Pergunta-me se quero conhecer a quinta, convite que agradeço.




No final da visita guiada, peço para tirar umas fotos com ele e pergunto como ele quer ser referido no blog: se pelo seu nome australiano, se pelo seu nome tajique, pois ele naturalizou-se e adoptou um nome na língua local. Pergunto ainda qual o seu último nome, o qual me tinha escapado durante toda a conversa.

Ele pensa, como se fosse a primeira vez que lhe tivessem perguntado tal e diz, sem nunca me dizer o seu último nome: coloque o nome tajique…depois pára e rectifica…não, não coloque nome algum. Os nomes não são importantes. Fale de mim somente como “um australiano” que por aqui vive.

Pergunto se ele gostaria de ficar com um contacto meu, ao que ele diz que não é necessário e que, se algum dia quisesse voltar a entrar em contacto com ele, que ligasse para o capataz como desta vez.

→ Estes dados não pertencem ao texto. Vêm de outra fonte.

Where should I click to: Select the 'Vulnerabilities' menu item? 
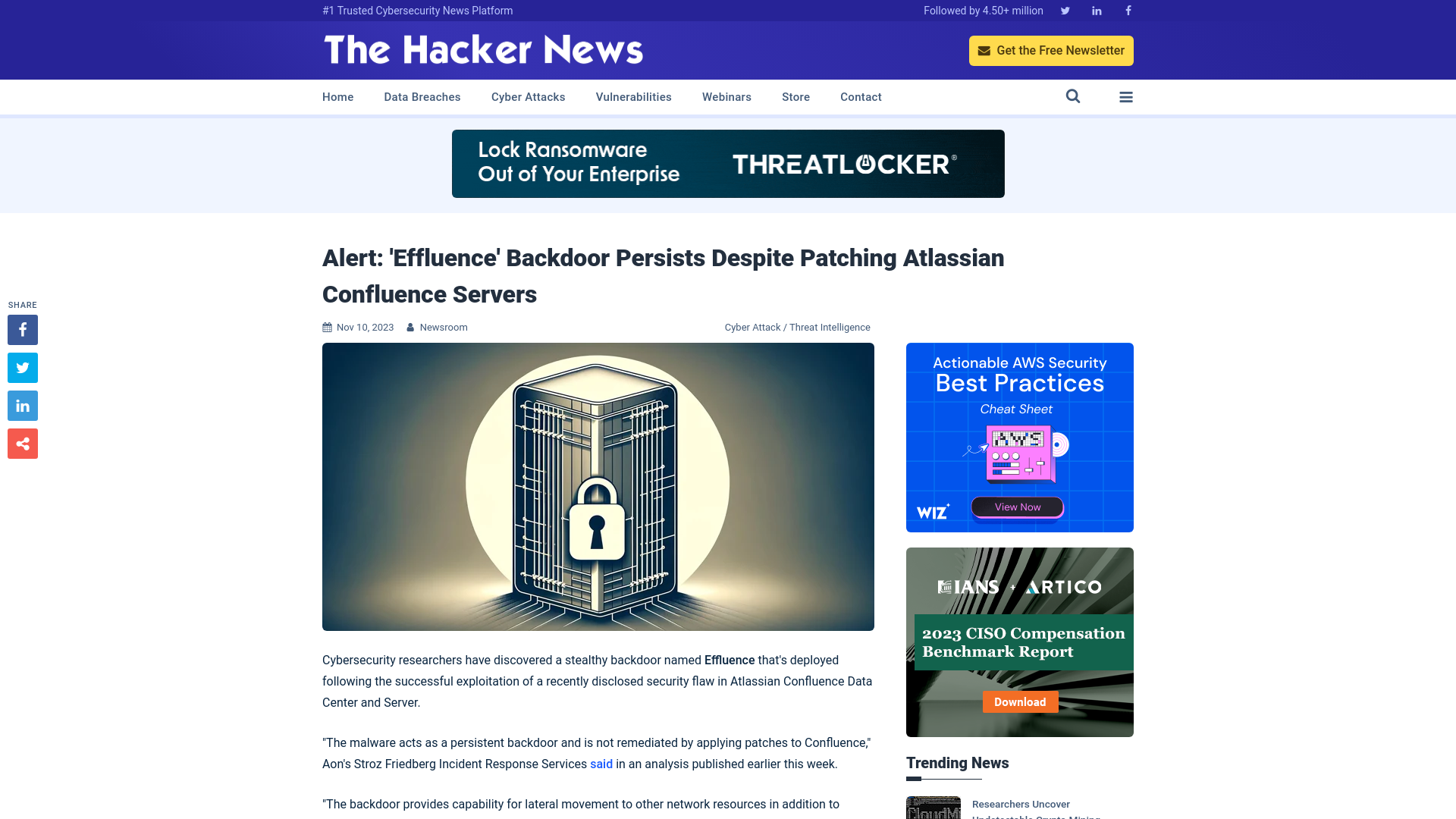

E assim nos despedimos com um sorriso e desejo de boa sorte recíproco. Antes de sair, tiro uma foto àquela que tinha sido a mesa sumptuosa com que tinha sido recebido e penso para mim: que enorme honra e privilégio tive eu ao ser assim recebido por alguém tão único! Obrigado “australiano”, obrigado!

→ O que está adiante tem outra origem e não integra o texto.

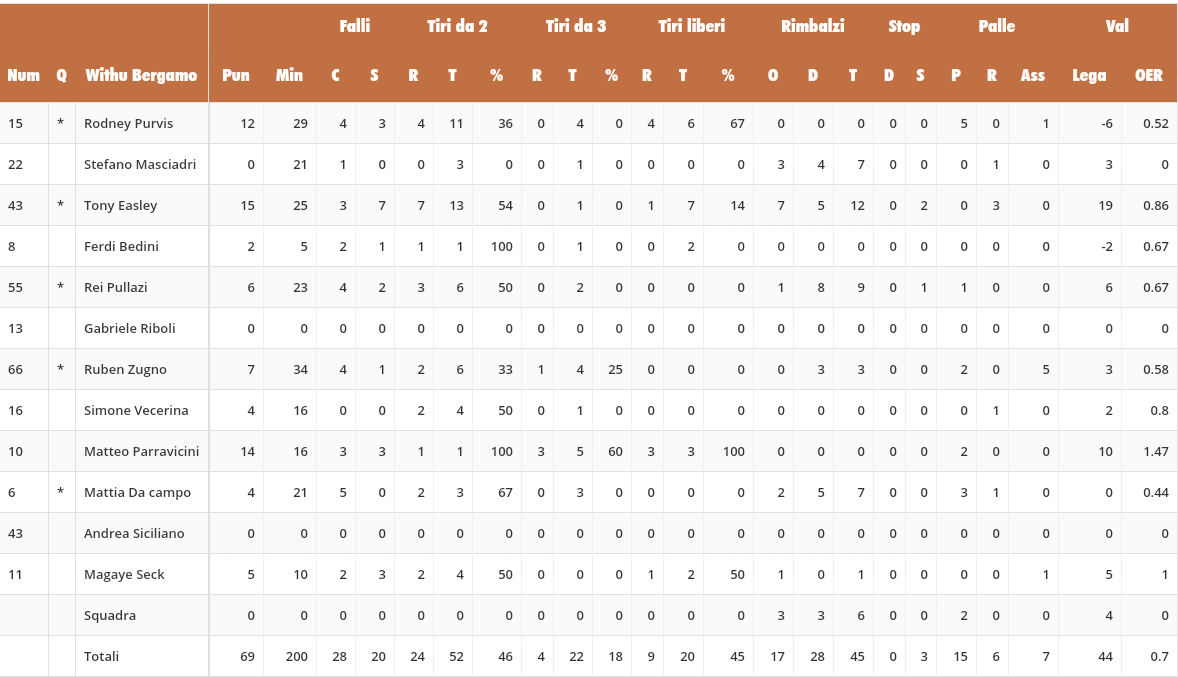This screenshot has height=677, width=1178.
Task: Select the Totali row label
Action: pyautogui.click(x=101, y=656)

Passou quase uma hora, são praticamente 16h00 e a maioria do caminho está por fazer. A paisagem continua durante algumas horas na senda da anterior. Zonas rurais onde trabalhadores fazem trabalho manual em terrenos cuja fertilidade me espanta.



Duas horas se passam a chegamos à zona montanhosa, onde o sol anuncia a sua partida para breve. Escarpas, estradas serpenteantes, imensos camiões e paisagens impressionantes fazem-nos companhia até ao pór-do-sol.

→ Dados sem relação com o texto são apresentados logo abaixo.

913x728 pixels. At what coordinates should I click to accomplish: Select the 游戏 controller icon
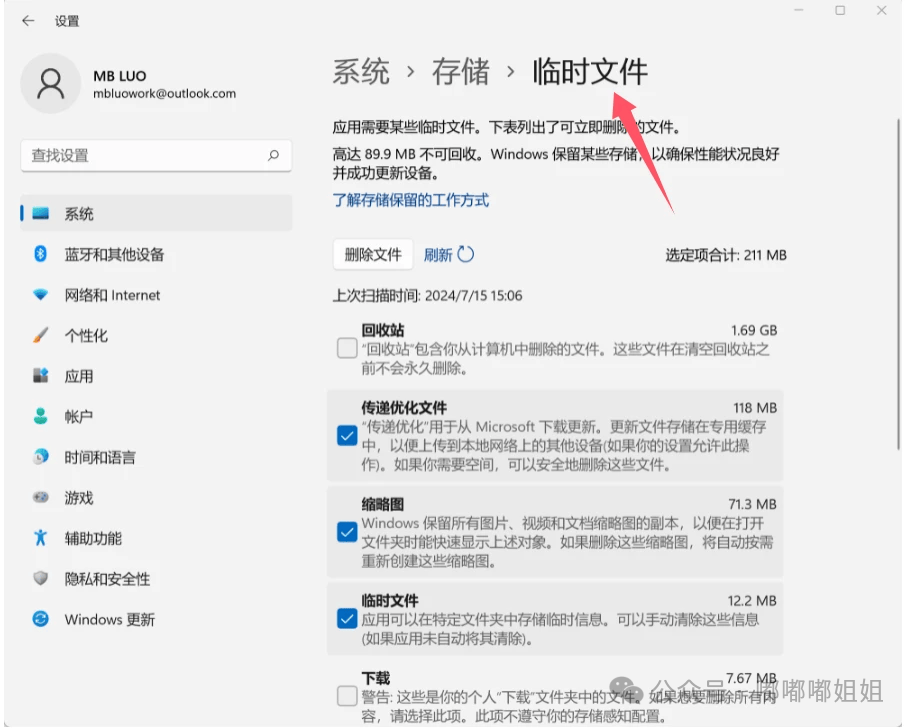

De repente, o que é isto? Um tipo está pendurado em cabos eléctricos que percorrem toda a paisagem a colocar adereços para as festividades locais…surreal!

As estradas escavadas naquela paisagem de terra quase marciana criam paisagens que nunca me canso de admirar…e assim peço ao Alishir para parar uma e outra vez, para absorver toda a aquela ambiência pela última vez, pois este era o último dia de viagens por estes países extraordinários. O pôr-do-sol e o vento acompanham-me nesta despedida, sendo que o último fustiga o meu corpo cansado enquanto me tento equilibrar na berma da estrada na ânsia de tirar uma e outra última fotografia. Convido-vos a abrir cada uma das próximas fotos. Se fecharem os olhos, ouvirem o vento e cheirarem a terra, estarão aqui comigo!

Jantamos no restaurante onde tínhamos almoçado a caminho do Uzbequistão, para gáudio do Alishir que continua o jejum do Ramadão. Após a sua refeição, diz num tom visivelmente deleitado: “life is good”!